Gaman adı nereden gelmektedir? Köyün en eski yerlilerinden Hacı Hüsnü Dayıdan (Hüsnü Demir) edindiğim bilgiye göre; Pontus Rumları zamanında adı Gama olan zengin bir adam, Samsun-Kavak ticaret yolu üzerinde bir Han kurar. Bu hanın yerleştiği arazi halen merhum amcam Hüseyin Kanca’nın varislerinin mülkiyetindedir. Taştan yapılan bu han çevrede Gama’nın hanı diye ün salmıştır. Gama’nın hanı zamanla “Gaman” haline dönüşmüş ve köyün adı olarak kalmıştır. Halen bu handan geriye tek bir taş bile kalmamıştır. Yine de burası “Hanyeri” olarak anılmaktadır. Kilise ise; bugünkü Kaşıkçılar Mahallesinin hemen üstündedir. 1980’li yılların başında bu kiliseyi gidip göreyim istedim. Kiliseden geriye bir tek temel kalmıştı. Gürgen ve meşe ağaçlarının kapladığı bir çöküntü dikkati çekiyordu yalnızca. Kanımca bugünkü durumu o günkünden pek farklı değildir. Kiremithane ise; Yesifler Mahallesinde ve İğneci Hasanbey Dayının (Hasanbey Aydın) tarlasındaydı. Çocukluğumda eski kiremit parçaları ve pişmiş tuğlalar dikkatimi çekmiş, Anneme sormuştum: “Bu kadar çok kiremit, bu kadar çok tuğla burada ne arıyor? O zaman buranın kiremithane olduğunu ve Rumlardan kaldığını öğrenmiştim. Rumlardan geriye yalnızca bunlar kalmamıştı. Çok daha dikkat çekici olan geride bıraktıkları meyve ağaçlarıydı. Özellikle “Bıldırcın Armutları” ve “Karaüzüm Asmaları”. O bıldırcın armut ağaçlarından birisi Dursunbey Dayının (Dursunbey Aydın); diğeri Tasalı Ayşe Ninenin (Ayşe Özdemir), bir diğeri de Mithat Dayının (Mithat Kanca) tarlasındaydı. Her üçü de Yesifler Mahallesindedir. Yine Hacı Hüsnü Dayıdan edindiğim bilgiye göre; Gaman, kırmızı şaraplarıyla ünlüydü ve Samsun’un ehli keyif zenginleri “Gaman Şarapları”nı yıllarca dinlendirdikten sonra çok özel günlerinde konuklarına ikram ediyordu. Bugün o Karaüzüm asmalarından bir tanesi bizim tarlamızın sınırındadır ve asmalarını gürgen ağaçlarının en uzak dallarına kadar uzatmasına rağmen bakımsızlıktan neredeyse yabanileşmiştir.

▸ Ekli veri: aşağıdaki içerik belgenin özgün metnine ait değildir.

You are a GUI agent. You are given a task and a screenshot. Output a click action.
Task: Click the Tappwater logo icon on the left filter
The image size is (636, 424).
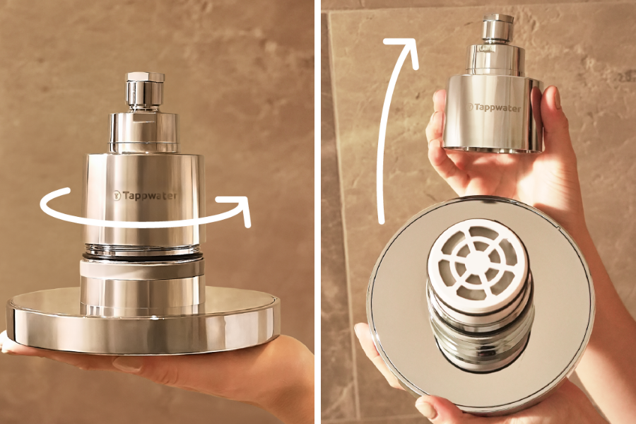117,196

Gökçepınar köyü beş ayrı mahalleden oluşmaktadır: Kaşıkçılar, Yesifler, Palikar, Çilingir ve Bağyeri Mahalleleri. Yesifler ve Palikar adlarından da anlaşılacağı üzere; bu iki mahalle, köyün eski sakinleri tarafından kurulmuştur. Yesif(Josef); insan adıdır ve bizim kültürümüzdeki karşılığı Yusuf’tur. Palikar kelimesinin aslı “Palikarya”dır ve Rumca olan bu kelimenin karşılığı da “Delikanlı” demektir. Helenika’da Palikarya olan bu kelime neden Palikar olarak geçmektedir? Pontus Rumlarının kullandığı dile “Romeika”denilmektedir ve kökende aynı olmakla birlikte Helenika’dan farklı özellikler göstermektedir. Kaşıkçılar, Çilingir ve Bağyeri mahalleleri ise; Doğu Karadenizli göçmenler tarafından iskân edildiğinden Türkçe adlar almıştır.
Göç olgusu; köyün boşalmasına neden olmuştur ama o topraklarda doğanların “sıla” özlemini ve sevgisini yok edememiştir. Eskilerin “Sıla-i Rahim” dediği olgudur bu. Gökçepınarlı birisiyle ne zaman karşılaşsam, hep bu sevgiyi dile getirdiklerine tanık oldum. Sanki gizli bir güç onları doğdukları topraklara bağlıyor. Yurt sevgisi denilen gizemli güç bu olsa gerek. “çayırkent.com” sitesine bu yazıyı yazma gerekçelerimden birisi de buydu.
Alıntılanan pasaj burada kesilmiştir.